> [Task brief]: Some entries follow. Reproduce exactly the lines starting at the one with "1237x952 pixels." and stopping after the one with "Click the NVIDIA logo in GeForce Experience".

#### Extracted entries

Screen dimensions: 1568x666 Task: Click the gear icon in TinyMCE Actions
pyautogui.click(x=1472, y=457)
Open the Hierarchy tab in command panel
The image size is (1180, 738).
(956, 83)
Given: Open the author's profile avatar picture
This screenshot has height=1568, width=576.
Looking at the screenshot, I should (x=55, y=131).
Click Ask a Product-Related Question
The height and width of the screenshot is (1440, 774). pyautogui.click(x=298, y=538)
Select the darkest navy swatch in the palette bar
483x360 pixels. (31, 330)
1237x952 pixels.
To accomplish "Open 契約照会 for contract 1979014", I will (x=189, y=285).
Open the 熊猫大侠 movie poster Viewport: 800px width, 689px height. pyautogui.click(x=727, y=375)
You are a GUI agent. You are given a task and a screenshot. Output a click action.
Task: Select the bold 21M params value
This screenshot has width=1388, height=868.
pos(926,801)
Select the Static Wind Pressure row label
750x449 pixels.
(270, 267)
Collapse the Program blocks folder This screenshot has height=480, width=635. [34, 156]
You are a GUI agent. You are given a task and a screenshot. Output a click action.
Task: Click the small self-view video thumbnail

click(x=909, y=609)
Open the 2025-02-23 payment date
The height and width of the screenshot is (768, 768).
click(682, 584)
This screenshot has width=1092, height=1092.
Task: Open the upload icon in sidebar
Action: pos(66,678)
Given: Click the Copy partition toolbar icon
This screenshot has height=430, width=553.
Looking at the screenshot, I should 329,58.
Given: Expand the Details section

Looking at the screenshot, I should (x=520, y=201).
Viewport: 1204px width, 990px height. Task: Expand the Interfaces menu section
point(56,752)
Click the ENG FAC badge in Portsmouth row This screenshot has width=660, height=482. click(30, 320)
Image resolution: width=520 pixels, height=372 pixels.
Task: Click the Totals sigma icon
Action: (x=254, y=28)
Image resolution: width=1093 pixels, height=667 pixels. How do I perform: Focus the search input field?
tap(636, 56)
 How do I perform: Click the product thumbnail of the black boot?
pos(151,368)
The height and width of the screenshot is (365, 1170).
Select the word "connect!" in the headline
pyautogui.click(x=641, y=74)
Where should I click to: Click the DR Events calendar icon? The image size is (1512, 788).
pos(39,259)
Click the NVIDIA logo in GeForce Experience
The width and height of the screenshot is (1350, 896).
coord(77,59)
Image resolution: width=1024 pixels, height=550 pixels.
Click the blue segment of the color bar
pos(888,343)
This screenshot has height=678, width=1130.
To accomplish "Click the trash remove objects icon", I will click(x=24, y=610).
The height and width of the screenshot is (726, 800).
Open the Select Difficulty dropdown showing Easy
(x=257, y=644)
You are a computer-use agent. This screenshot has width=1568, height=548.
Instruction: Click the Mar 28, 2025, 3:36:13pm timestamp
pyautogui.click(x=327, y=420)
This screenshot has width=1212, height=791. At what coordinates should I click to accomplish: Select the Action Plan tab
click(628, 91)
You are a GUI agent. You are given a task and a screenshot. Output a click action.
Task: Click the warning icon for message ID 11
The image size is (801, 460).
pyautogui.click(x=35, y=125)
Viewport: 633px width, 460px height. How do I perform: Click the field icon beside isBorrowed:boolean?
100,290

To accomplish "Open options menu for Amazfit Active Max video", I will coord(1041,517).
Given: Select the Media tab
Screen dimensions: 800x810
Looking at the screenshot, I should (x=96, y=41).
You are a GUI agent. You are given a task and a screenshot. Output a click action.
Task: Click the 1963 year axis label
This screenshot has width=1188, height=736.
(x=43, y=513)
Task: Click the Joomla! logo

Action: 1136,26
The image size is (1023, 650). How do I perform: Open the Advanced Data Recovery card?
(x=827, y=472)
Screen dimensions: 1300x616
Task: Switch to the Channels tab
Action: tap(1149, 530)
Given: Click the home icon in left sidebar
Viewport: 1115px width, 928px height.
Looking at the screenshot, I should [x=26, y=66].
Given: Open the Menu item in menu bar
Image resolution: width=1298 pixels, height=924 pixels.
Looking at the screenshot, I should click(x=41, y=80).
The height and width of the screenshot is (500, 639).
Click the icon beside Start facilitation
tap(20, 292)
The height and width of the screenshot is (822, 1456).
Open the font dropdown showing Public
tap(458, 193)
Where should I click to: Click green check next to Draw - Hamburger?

########

> [Solution to the exercise]:
1237x952 pixels.
To accomplish "Open 契約照会 for contract 1979014", I will (x=189, y=285).
Open the 熊猫大侠 movie poster Viewport: 800px width, 689px height. pyautogui.click(x=727, y=375)
You are a GUI agent. You are given a task and a screenshot. Output a click action.
Task: Select the bold 21M params value
This screenshot has width=1388, height=868.
pos(926,801)
Select the Static Wind Pressure row label
750x449 pixels.
(270, 267)
Collapse the Program blocks folder This screenshot has height=480, width=635. [34, 156]
You are a GUI agent. You are given a task and a screenshot. Output a click action.
Task: Click the small self-view video thumbnail

click(x=909, y=609)
Open the 2025-02-23 payment date
The height and width of the screenshot is (768, 768).
click(682, 584)
This screenshot has width=1092, height=1092.
Task: Open the upload icon in sidebar
Action: pos(66,678)
Given: Click the Copy partition toolbar icon
This screenshot has height=430, width=553.
Looking at the screenshot, I should 329,58.
Given: Expand the Details section

Looking at the screenshot, I should (x=520, y=201).
Viewport: 1204px width, 990px height. Task: Expand the Interfaces menu section
point(56,752)
Click the ENG FAC badge in Portsmouth row This screenshot has width=660, height=482. click(30, 320)
Image resolution: width=520 pixels, height=372 pixels.
Task: Click the Totals sigma icon
Action: (x=254, y=28)
Image resolution: width=1093 pixels, height=667 pixels. How do I perform: Focus the search input field?
tap(636, 56)
 How do I perform: Click the product thumbnail of the black boot?
pos(151,368)
The height and width of the screenshot is (365, 1170).
Select the word "connect!" in the headline
pyautogui.click(x=641, y=74)
Where should I click to: Click the DR Events calendar icon? The image size is (1512, 788).
pos(39,259)
Click the NVIDIA logo in GeForce Experience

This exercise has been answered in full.